Tuesday, February 18, 2014

Common Core

I wrote a year ago about the Common Core: One More Year; that's the Common Core described as
The Common Core State Standards Initiative is an education initiative in the United States that details what K-12 students should know in English language arts and mathematics at the end of each grade. The initiative is sponsored by the National Governors Association (NGA) and the Council of Chief State School Officers (CCSSO) and seeks to establish consistent education standards across the states as well as ensure that students graduating from high school are prepared to enter two- or four-year college programs or enter the workforce.
My concern has basically been that well-intentioned centralization tends to have consistent results -- as Larry Cuban (teacher/superintendent/blogger) puts it in giving what I think of as a Common Core context, On Centralization
Teachers have felt pressured to drop student-centered activities such as small group work, discussions, learning centers, and writing portfolios because such activities take away precious classroom time from standards-based curriculum and test preparation.
That was in October; I didn't even realize that in October, our own Superintendent Bowers was testifying that with Common Core prep, We are heading into the storm.
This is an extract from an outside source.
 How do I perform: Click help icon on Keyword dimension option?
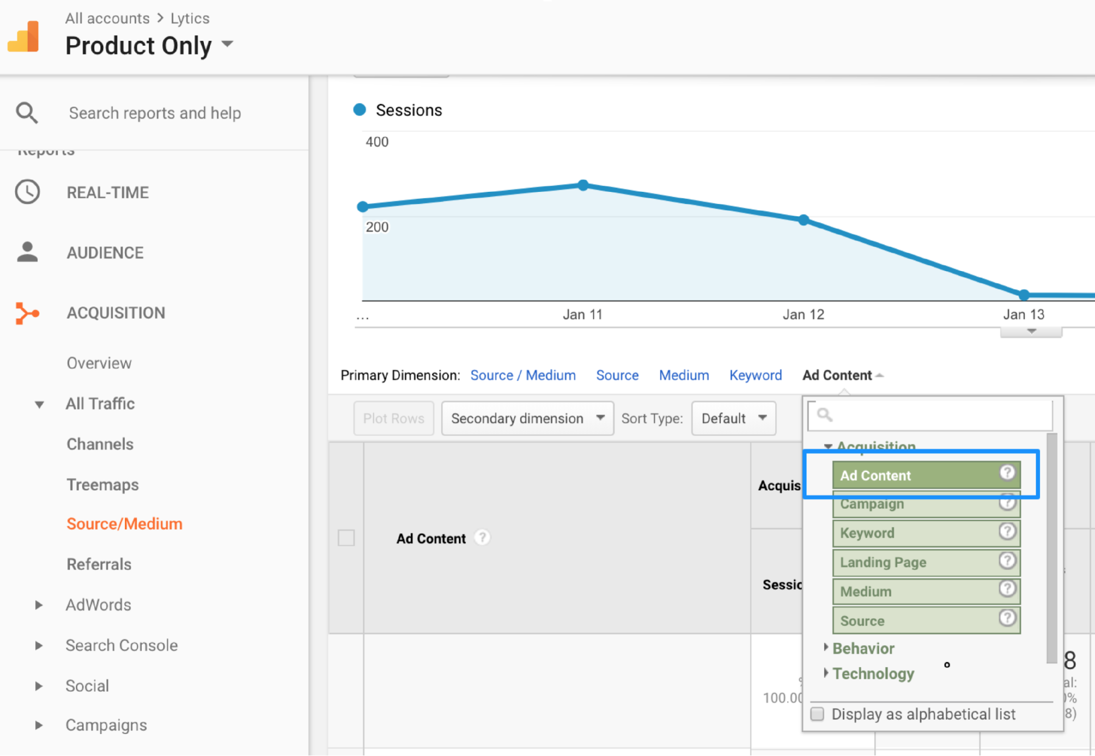(1007, 531)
Interesting. The terminology she's using is from Tuckman's stages of group development:
The Forming – Storming – Norming – Performing model of group development was first proposed by Bruce Tuckman in 1965, who maintained that these phases are all necessary and inevitable in order for the team to grow, to face up to challenges, to tackle problems, to find solutions, to plan work, and to deliver results. This model has become the basis for subsequent models.
Some of the fuss is simply the awkwardness of a big new set of mandates that will take time and lots of money to work out in detail; I doubt their value, I think the money (including the continuing expense of "performing") will be mostly wasted, but I wouldn't put too much stress on articles like Bizarrely complex Common Core math for America's children | The Daily Caller

Still, I do think Diana's phrasing showed prescience, and not just about the fact that we really don't know what we're doing (specifically we don't understand the world that we're educating our kids to live in): the storm has arrived, in more than Tuckman's terms. Common Core Curriculum Now Has Critics on the Left - NYTimes.com
Carol Burris, an acclaimed high school principal on Long Island, calls the Common Core a “disaster.”
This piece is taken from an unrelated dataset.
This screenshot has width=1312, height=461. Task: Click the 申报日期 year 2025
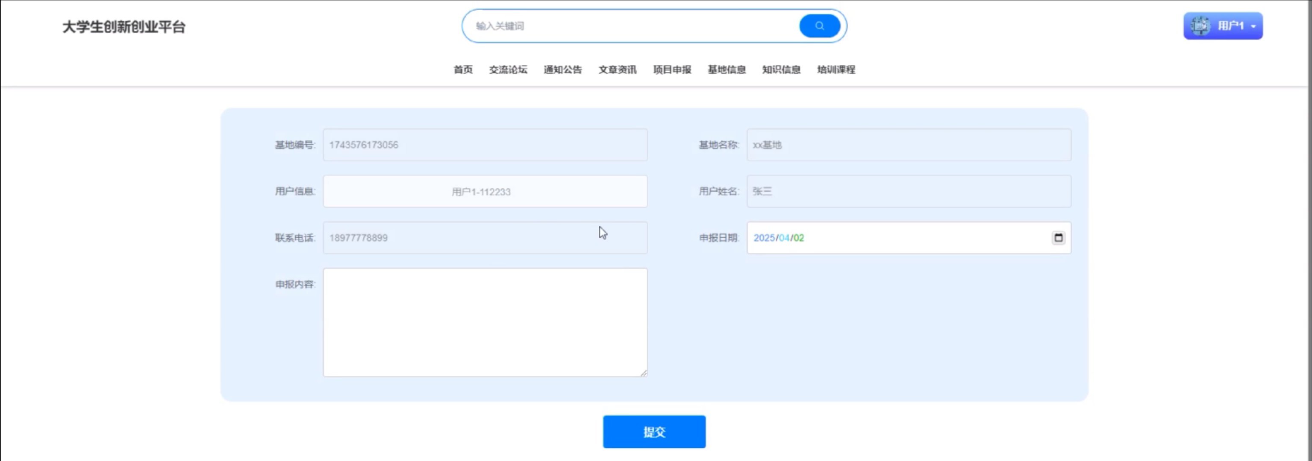(763, 238)
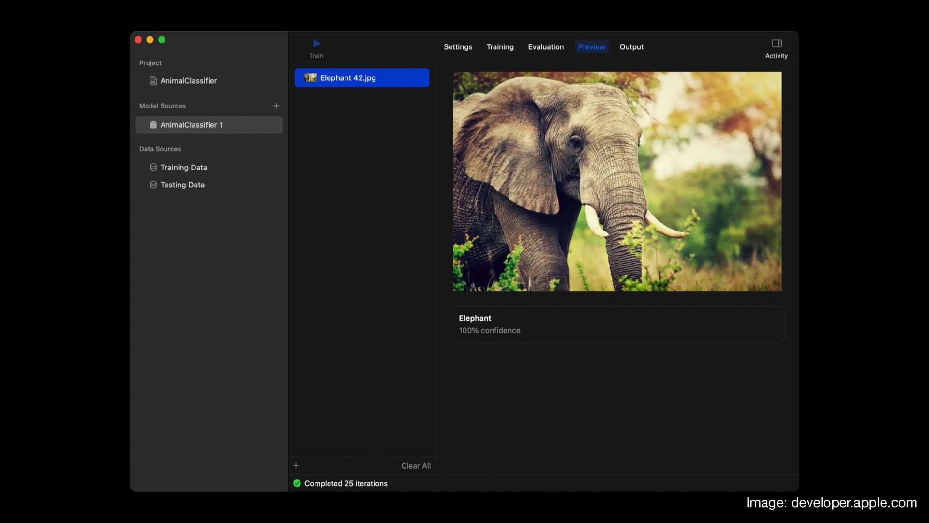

“We see kids,” she said, “they don’t want to go to school anymore.”

Leaders of both parties in the New York Legislature want to rethink how the state uses the Common Core.

The statewide teachers’ union withdrew its support for the standards last month until “major course corrections” took place.
Centralized decision making might be great if the center had access to the necessary information. Perhaps someday it will, but I don't think we're there yet -- if we were, we'd probably be trying to develop something entrepreneur-oriented, something far from the Common Core as it now stands. For now, I'd just say that Hayek was right.